Page MenuHomePhabricator

deployment charts: automate testing on staging
Open, LowPublic

Description

Deploying service charts using helmfile involves a step where the service is deployed to the staging cluster and tested. Instead of performing tests manually by running curl commands, services should provide a way to run a suite of end-to-end tests that ensure the service is functioning as intended an can be deployed to production.

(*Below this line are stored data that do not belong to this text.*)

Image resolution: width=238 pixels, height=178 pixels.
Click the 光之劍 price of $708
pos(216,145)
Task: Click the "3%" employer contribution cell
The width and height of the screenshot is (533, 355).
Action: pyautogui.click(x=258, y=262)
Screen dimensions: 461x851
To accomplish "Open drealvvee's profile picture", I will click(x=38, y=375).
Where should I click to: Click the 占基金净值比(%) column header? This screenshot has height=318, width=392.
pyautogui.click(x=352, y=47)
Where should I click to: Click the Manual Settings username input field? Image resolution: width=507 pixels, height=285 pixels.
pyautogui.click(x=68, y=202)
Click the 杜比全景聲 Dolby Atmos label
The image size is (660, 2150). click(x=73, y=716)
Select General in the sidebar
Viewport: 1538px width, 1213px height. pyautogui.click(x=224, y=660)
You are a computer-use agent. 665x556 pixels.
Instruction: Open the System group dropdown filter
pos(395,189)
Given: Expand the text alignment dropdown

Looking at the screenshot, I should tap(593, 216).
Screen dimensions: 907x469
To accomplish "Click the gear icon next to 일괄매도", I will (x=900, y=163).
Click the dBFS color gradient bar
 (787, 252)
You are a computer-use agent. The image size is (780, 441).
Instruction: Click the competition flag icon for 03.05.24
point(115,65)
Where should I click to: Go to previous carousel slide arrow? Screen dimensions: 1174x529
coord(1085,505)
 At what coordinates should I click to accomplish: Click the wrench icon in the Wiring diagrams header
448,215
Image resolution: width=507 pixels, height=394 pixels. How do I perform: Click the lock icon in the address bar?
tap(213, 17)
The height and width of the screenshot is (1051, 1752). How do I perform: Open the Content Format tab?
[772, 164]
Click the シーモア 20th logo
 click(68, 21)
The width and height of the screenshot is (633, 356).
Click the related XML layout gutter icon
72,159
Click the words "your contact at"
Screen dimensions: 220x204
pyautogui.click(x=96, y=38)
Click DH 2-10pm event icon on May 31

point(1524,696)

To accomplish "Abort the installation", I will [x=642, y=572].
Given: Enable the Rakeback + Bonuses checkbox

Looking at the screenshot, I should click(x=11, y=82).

Ideally, services would share a test framework and expose the test suite in a uniform way. Also, it should be easy to run the tests locally in a development environment (e.g. on minikube).

Proposal:

  • Create a framework based on python's unittest package, aka pyunit. This is available on deployment hosts.
  • Use make as a runner to provide a uniform way of invoking all kinds of tests and for additional setup steps,
  • Place a makefile in a tests foler in the service directory and define a check target that invokes the tests.
  • Allow the makefile to function in at least two environments, "staging" (the default) and "minikube" (for local testing)
  • Define "minikube" as an environment in helmfile.yaml as well, wiuth a single deployment called "local".
  • Place any test files in the tests directory. Normally these would be pyunit tests.
  • Place reusable make snippets in a makefiles directory at the top level of the repo.
  • Place reusable python packages in a pathon directory at the top level of the repo.
  • Create a python module that can read helm value files, so tests can be written to check he bhavios based on what is in the value files.
  • It should be possible to define local overrides in alue files anding in .local.yaml.

Event Timeline

Change #1219222 had a related patch set uploaded (by Daniel Kinzler; author: Daniel Kinzler):

[operations/deployment-charts@master] rest-gateway: improve structure of end-to-end tests

https://gerrit.wikimedia.org/r/1219222

FWIW there is the concept of helm test (https://helm.sh/docs/topics/chart_tests/) that is totally unused for most of our services although we do create a test based on service-checker by default for all new charts: https://gerrit.wikimedia.org/r/plugins/gitiles/operations/deployment-charts/+/refs/heads/master/_scaffold/service/_skel/templates/tests/test-service-checker.yaml

The obvious benefit here is that the tests itself are bundled withing a container (or the same as the service) and that there is no external tooling required to make them work. We could even make helm/helmfile run the tests automatically on every deploy, removing the need of manual interaction.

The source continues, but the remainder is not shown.